His move came as members of a community Facebook group suggested a rush-hour blockade of Leith Walk in protest at the planned extension.
Cllr Ritchie warned that 18 months of disruption during construction of the line from York Place down Leith Walk and along to Newhaven would make it impossible for many businesses to trade normally.
Cllr Ritchie, who quit the SNP earlier this year amid allegations of sexual harassment, said: “If you go up Leith Walk just now it’s like Las Ramblas in Barcelona – amazing cafés, bars, artisan shops. It’s the jewel in the crown of what Edinburgh has to offer commercially. They are not going to survive. The cost of the trams will be people’s livelihoods and businesses.
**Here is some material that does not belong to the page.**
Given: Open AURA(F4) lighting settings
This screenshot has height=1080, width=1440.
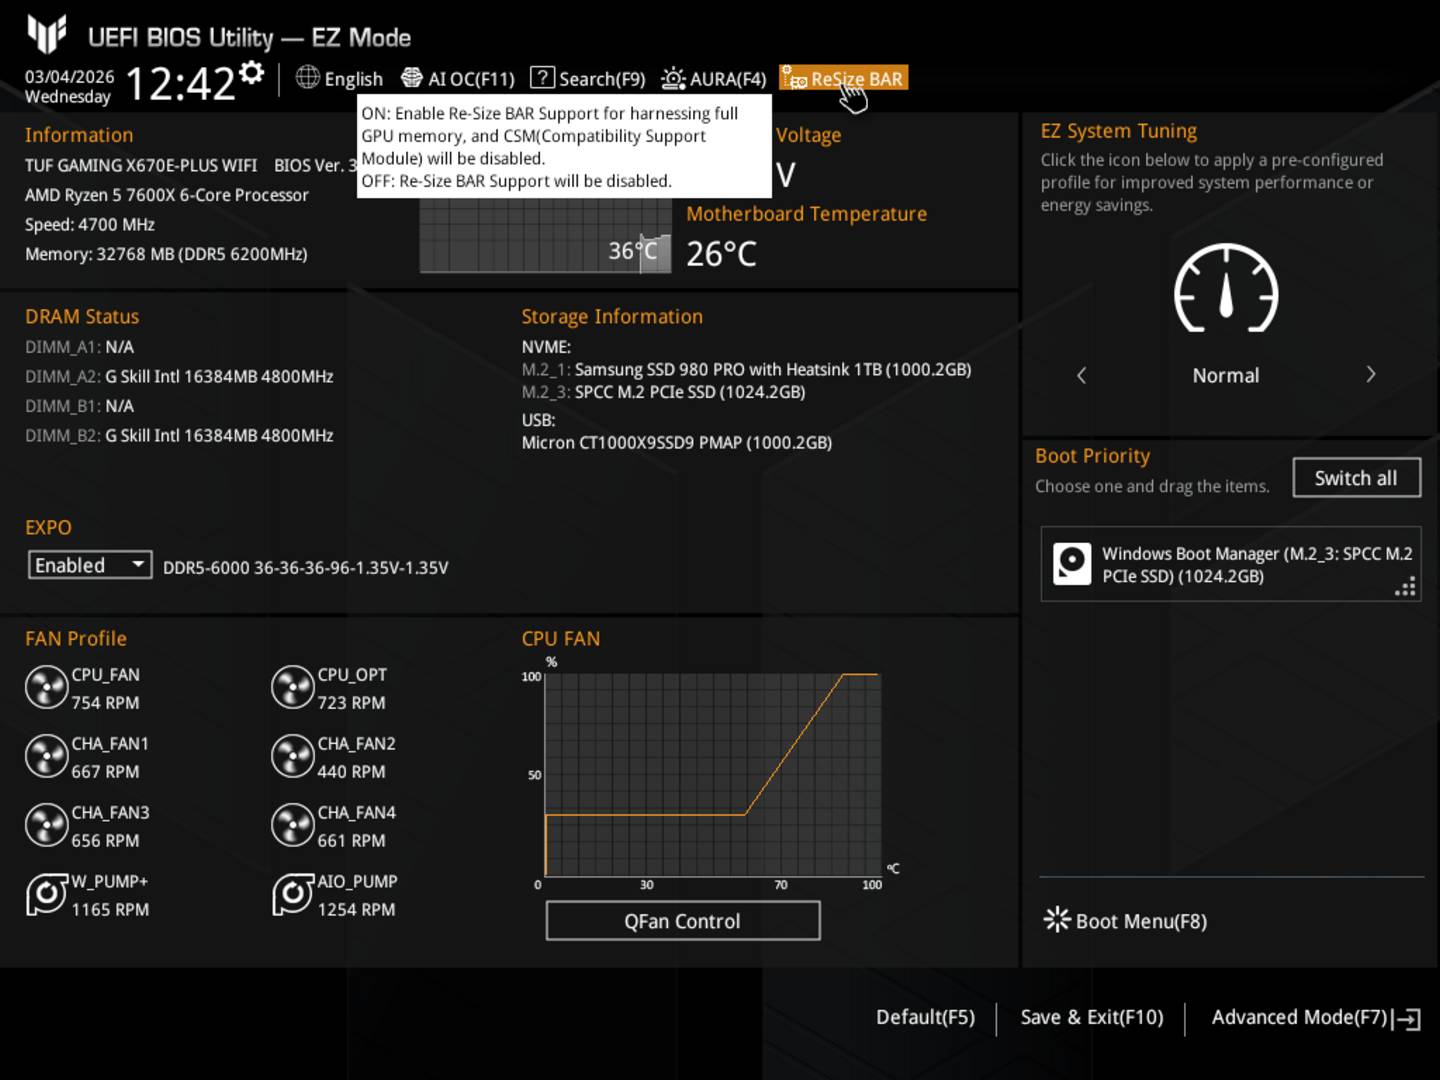Looking at the screenshot, I should pyautogui.click(x=714, y=79).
Someone has to speak up for these people and these businesses.”
The council has already approved the extension in principle, but the final decision on whether to go ahead with the £165 million project is expected in the autumn.
Only the Conservative group on the council is currently opposed to the extension.
Cllr Ritchie, who represents Leith Walk, said he had written the SNP manifesto for last year’s council elections, which supported the extension in principle, but laid down conditions which must be met before it goes ahead.
He said: “There was a mood in the group in favour of the extension. I urged very strongly there should be three protections – the business case should be suitably robust, businesses would be protected and disruption would be kept to a minimum.
“If you look at the business case I think it’s quite flimsy; and so far no details have been given about the business compensation, but from talking to people I don’t think it’s going to be anywhere near what I thought and what businesses have a right to expect.”
He has started a Facebook group Leithers Against The Tram, which describes itself as a “grassroots community campaign standing up for local businesses and residents who oppose spending millions of taxpayer money on extending the tram”.
Meanwhile, an online post has encouraged users to form a vehicle barrier from 8am on Monday, May 7 to cut off transport services to the area.
The user called for residents to block off Leith Walk “from Pilrig down”. And the angry post signed off: “Leith don’t want the trams!”
Another user supported the move, posting: “Edinburgh already have better public transport than most other cities and that money could’ve been spent on fixing the roads.
“The trams have only created a longer commute through the city and this will make commuting though to work even worse. Feels like we’re going backwards.”
However, most members of the page were not convinced the planned protest was a good idea.
One wrote: “Trams are key to unlocking the full potential of Ocean’s Terminal and the other brownfield sites in north Edinburgh along Newhaven and Granton.
“They will encourage positive investment and get rid of cars as well.”
Another agreed, adding: “I want the trams, wish they would hurry up and get on with them.”
A third member posted: “I think that’s conclusive. Leith want the trams, need the trams and will benefit greatly from the trams. It’s like everything in life, no pain no gain.”
In March, a council survey found 59 per cent in favour of extending the line, and 42 per cent said the new line would “benefit local businesses”.